Wenn personenbezogene Daten an den AI-Anbieter übertragen werden könnten, ja. In der Praxis ist es einfacher, die Übertragung technisch zu unterbinden (über permissions.deny und Privacy Modes), als für jedes Tool einen AVV abzuschließen.
Keines ist „von Haus aus" sicher – alle erfordern bewusste Konfiguration. GitHub Copilot bietet die umfangreichsten Enterprise-Zertifizierungen (SOC 1/2/3, ISO 27001). Claude Code überzeugt mit dem granularen permissions.deny-Mechanismus. Cursor und Windsurf bieten effektive Privacy Modes. Entscheidend ist, dass Sie den jeweiligen Schutzmechanismus auch aktivieren.
Fazit
AI-Coding-Tools sind ein enormer Produktivitätsgewinn – aber sie erfordern ein Bewusstsein für Datenschutz, das über die übliche .gitignore hinausgeht. Die gute Nachricht: Mit wenigen Konfigurationsschritten lässt sich das Risiko erheblich reduzieren.
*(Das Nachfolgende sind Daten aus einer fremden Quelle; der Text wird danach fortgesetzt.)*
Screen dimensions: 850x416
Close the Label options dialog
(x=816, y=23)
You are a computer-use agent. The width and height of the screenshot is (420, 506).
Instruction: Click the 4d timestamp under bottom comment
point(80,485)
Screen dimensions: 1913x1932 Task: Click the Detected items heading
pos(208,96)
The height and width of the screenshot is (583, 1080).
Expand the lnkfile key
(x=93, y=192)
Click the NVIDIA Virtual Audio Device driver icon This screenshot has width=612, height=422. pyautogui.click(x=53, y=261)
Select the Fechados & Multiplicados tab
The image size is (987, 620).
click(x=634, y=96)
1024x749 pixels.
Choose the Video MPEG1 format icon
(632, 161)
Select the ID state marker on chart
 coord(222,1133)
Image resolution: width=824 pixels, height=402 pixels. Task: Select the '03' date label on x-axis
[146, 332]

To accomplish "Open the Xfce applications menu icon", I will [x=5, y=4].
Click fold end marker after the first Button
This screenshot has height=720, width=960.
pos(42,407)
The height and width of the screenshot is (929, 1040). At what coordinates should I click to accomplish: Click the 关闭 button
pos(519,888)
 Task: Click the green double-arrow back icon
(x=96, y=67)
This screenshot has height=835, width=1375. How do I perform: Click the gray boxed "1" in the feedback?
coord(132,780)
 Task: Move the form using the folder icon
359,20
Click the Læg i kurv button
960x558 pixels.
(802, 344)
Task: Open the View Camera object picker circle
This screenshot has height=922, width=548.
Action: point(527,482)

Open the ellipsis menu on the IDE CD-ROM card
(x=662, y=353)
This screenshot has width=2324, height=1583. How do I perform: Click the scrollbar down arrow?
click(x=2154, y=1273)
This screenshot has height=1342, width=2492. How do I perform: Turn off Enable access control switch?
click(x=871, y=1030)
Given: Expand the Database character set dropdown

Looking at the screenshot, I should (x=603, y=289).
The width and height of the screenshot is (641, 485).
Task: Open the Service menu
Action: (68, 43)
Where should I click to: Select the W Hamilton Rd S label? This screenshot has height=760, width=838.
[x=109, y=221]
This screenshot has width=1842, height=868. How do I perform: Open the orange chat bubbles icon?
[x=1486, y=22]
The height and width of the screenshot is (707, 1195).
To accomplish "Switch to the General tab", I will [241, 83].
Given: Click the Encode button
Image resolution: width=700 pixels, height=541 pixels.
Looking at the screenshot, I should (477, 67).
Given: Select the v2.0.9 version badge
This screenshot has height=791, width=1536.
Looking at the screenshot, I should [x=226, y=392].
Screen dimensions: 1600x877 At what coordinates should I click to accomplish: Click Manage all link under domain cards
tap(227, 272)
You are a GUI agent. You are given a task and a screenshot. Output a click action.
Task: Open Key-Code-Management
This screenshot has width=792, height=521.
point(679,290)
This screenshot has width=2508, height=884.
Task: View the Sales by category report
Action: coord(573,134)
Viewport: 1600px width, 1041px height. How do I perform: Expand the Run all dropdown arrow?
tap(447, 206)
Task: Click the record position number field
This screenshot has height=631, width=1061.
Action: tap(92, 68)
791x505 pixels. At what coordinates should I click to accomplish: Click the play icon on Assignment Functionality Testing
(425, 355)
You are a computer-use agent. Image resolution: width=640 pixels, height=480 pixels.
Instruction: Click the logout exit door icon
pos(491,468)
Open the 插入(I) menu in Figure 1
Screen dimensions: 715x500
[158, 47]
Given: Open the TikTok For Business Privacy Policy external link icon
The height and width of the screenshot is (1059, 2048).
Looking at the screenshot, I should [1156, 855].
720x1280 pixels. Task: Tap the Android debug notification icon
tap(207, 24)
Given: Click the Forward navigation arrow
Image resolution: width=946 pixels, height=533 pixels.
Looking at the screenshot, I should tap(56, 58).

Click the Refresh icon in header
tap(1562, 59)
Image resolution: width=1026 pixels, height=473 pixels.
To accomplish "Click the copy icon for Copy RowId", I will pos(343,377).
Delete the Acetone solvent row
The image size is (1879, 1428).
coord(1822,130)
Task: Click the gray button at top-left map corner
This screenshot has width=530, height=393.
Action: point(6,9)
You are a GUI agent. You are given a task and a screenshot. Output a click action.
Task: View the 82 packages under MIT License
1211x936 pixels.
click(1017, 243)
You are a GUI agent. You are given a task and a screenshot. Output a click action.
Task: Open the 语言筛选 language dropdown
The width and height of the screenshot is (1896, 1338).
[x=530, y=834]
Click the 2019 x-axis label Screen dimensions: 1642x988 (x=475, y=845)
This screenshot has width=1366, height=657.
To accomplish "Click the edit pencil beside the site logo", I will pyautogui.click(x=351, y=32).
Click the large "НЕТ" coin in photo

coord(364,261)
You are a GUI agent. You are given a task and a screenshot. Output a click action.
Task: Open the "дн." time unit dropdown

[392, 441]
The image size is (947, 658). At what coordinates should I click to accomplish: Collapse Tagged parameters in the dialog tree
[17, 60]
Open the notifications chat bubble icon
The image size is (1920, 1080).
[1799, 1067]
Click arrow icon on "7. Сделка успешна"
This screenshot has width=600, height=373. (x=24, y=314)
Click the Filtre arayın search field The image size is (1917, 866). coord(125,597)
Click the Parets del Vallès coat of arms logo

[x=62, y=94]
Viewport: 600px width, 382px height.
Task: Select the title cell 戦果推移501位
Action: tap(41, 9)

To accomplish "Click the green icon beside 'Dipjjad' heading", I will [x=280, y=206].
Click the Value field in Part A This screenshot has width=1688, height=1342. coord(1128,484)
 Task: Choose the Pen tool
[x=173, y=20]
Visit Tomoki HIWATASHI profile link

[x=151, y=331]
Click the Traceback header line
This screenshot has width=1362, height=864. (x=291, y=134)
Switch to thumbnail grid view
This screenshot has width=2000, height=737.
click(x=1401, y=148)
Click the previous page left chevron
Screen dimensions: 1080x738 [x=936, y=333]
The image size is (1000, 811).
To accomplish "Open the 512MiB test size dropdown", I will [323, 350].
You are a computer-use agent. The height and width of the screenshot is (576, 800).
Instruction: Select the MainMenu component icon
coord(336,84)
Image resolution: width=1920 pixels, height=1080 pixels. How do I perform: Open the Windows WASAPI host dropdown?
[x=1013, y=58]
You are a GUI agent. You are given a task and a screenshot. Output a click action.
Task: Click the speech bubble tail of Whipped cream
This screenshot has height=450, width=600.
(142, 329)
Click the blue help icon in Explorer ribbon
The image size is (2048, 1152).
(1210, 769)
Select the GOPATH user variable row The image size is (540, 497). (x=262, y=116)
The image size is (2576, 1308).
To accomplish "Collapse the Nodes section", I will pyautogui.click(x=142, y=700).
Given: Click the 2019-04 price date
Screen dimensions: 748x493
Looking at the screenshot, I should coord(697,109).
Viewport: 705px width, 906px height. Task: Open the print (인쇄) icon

Mein Ansatz ist pragmatisch: Ich nutze Claude Code täglich und intensiv. Aber ich stelle sicher, dass sensible Dateien über permissions.deny geschützt sind, keine Produktionsdaten lokal herumliegen und mein Team weiß, welche Regeln gelten.
Für Contao- und Shopware-Projekte ist das besonders relevant, weil wir regelmäßig mit Kundendaten, Payment-Credentials und Server-Zugangsdaten arbeiten. Die vier Schritte aus der Checkliste oben dauern keine zehn Minuten – und ersparen Ihnen im Ernstfall eine Menge Ärger.
Mein Rat? Richten Sie permissions.deny ein. Heute noch. Es ist die beste Investition von zehn Minuten, die Sie in Ihrem nächsten Projekt machen können.